What is Craniosacral Therapy?

Osteopathic research tells us that every cell, every organ, and indeed the entire body expands and contracts at rhythmic and regular intervals. The faster pace of life today – the acceleration of technology, plus work and life pressures – interferes with our ability to access these slower tidal rhythmic motions. If we can be encouraged to connect to sensation and resonate with stillness and spaciousness, ‘something happens’ which enables us to begin to re-orient to ‘the breath of life’. We find that the body is literally being ‘breathed’ as well as breathing.

Craniosacral Therapy was born out of the osteopathic tradition. All the various modern approaches to Craniosacral Therapy have their roots in the work of William Garner Sutherland (1873-1954), an American osteopath and a student of Andrew Taylor Still, the founder of Osteopathy. Sutherland’s work spanned over 50 years and is practised by many osteopaths who refer to it as Cranial Osteopathy.

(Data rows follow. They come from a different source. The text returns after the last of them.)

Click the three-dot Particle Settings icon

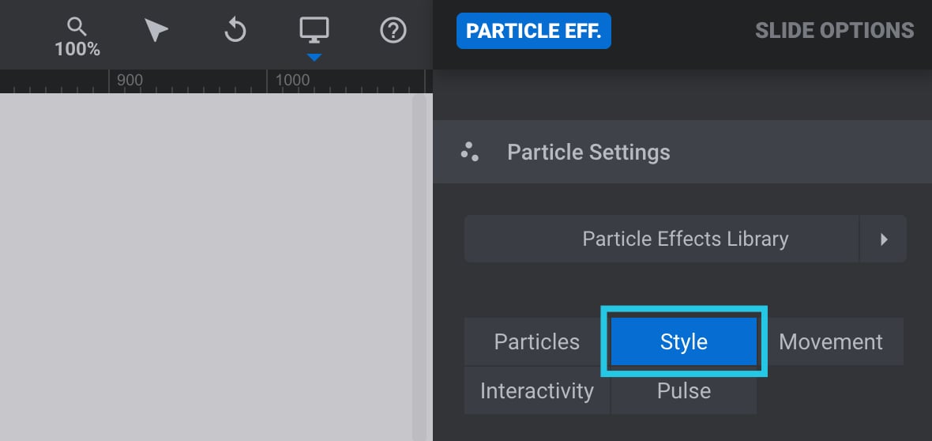[470, 152]
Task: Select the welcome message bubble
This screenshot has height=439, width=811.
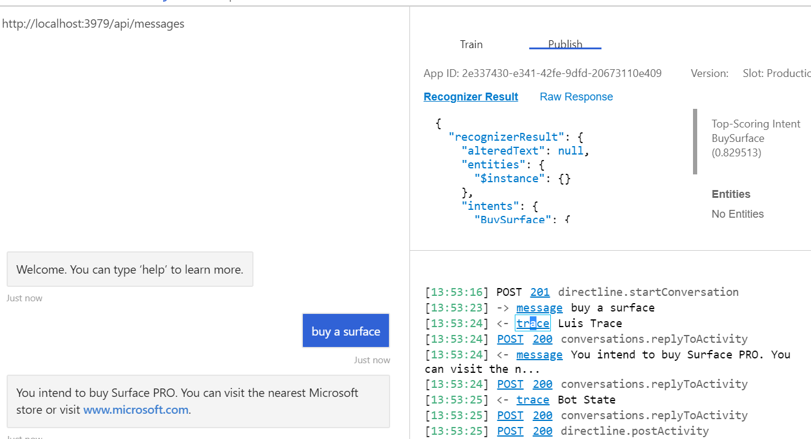Action: point(130,269)
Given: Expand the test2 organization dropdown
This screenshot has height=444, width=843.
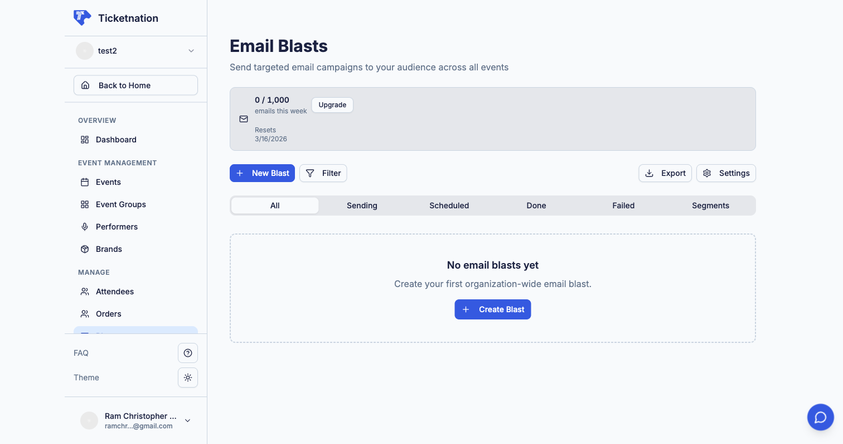Looking at the screenshot, I should (191, 51).
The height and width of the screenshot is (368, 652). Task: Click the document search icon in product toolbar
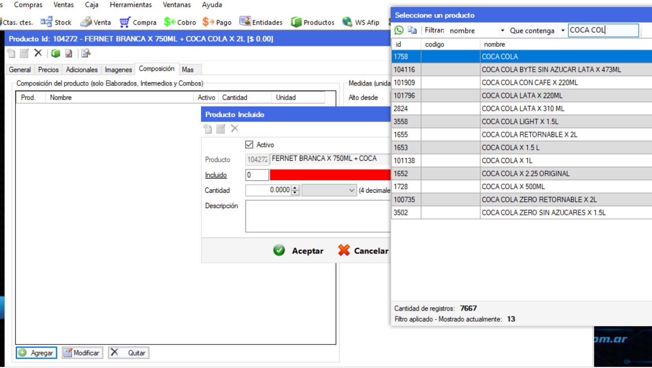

Early on in his career, Sutherland made the radical discovery that the cranial bones – the eight bones that together make up the ‘cranium’ or round part of the human skull – were designed to move independently to one another. They were, he said: “bevelled like the gills of a fish and indicating articular mobility for a respiratory mechanism.” This was a significant discovery as the cranial bones in the adult until this point, were considered to be fused and fixed.  By experimenting on himself, he noticed that restrictions in the cranium and body tended to inhibit the expression of this mobility, rhythm (or tide). This lack of movement over time, leads to a lack of vitality, discomfort and disease.

Sutherland’s early work consisted of a more ‘mechanical’ approach with manipulation of the bones and tissues, analysis, motion testing and the direct application of various techniques. However, later in his career, after a very powerful experience with a patient, where he believed he had a direct experience of the presence of the ‘Breath of Life’ – which he described as a sacred and numinous presence – his methods and orientation changed dramatically. Sutherland’s work became more subtle and gentle though the improvements reported by his clients came to be increasingly significant.

In his work and teaching his emphasis changed to one of embodied presence and stillness. Orienting to the ‘Breath of Life’ or ‘Primary Respiration’, he believed helped maintain equilibrium within the human system and initiate healing processes.

In the late 1970s another American osteopath, John Upledger, began to teach cranial work to non-osteopaths, and coined the name ‘Craniosacral Therapy’. In the 1980s Thomas Attlee and Franklyn Sills began teaching Craniosacral Therapy in the UK, mainly to non-osteopaths. Franklyn Sills and colleagues further developed and refined the work which is now known as ‘Biodynamic Craniosacral Therapy’.

Biodynamic Craniosacral Therapy is a ‘hands-on’ therapy, working with an extremely light but powerful touch. It involves the therapist over time, developing their perceptual skills in order to ‘listen’ to the whole body whilst supporting its inherent ability to self-regulate and self-heal.

In biodynamic work the healthy functioning of the body is considered to be determined by the ability of the potency of the Breath of Life to flow freely throughout the body. This understanding has a direct connection to the pioneering insights of Dr Sutherland. The therapist uses their hands to ‘listen’ deeply whilst tuning into the potency and fluidity of the client’s body. We orient to the health that is present, encourage and amplify this, and follow what we refer to as the ‘inherent treatment plan’ and the body’s own ‘Intelligence’. We work directly with the power of stillness and the breath of life as a therapeutic medium.

Biodynamic Craniosacral Therapy fulfils a deep human need to be heard and to be held in a safe, supportive and non-invasive way.

“From a future that seemed blank and without purpose, I feel pruned, deadheaded and invigorated. I am extremely grateful to Fern for supporting me through this process.” E.H

Why is it called Craniosacral Therapy?

One of the core principles that we work with is the relationship between the sacrum (the base of the spine) and the head (the cranium) – hence the term craniosacral therapy. In part, this relationship is created by the membranes that surround the spinal cord and the brain. We will often make contact and listen to the body at these places, though we can also make contact and listen from other areas of the body, such as the feet, legs and shoulders.

By holding the cranium and sacrum we also have access to the entire nervous system and can support it in recalibrating or down-regulating.


I am not a mechanism, an assembly of various sections.
and it is not because the mechanism is working wrongly, that I am ill.
I am ill because of wounds to the soul, to the deep emotional self,
and the wounds to the soul take a long, long time, only time can help
and patience, and a certain difficult repentance
long difficult repentance,
realization of life’s mistake, and the freeing oneself from the endless repetition of the mistake
which mankind at large has chosen to sanctify.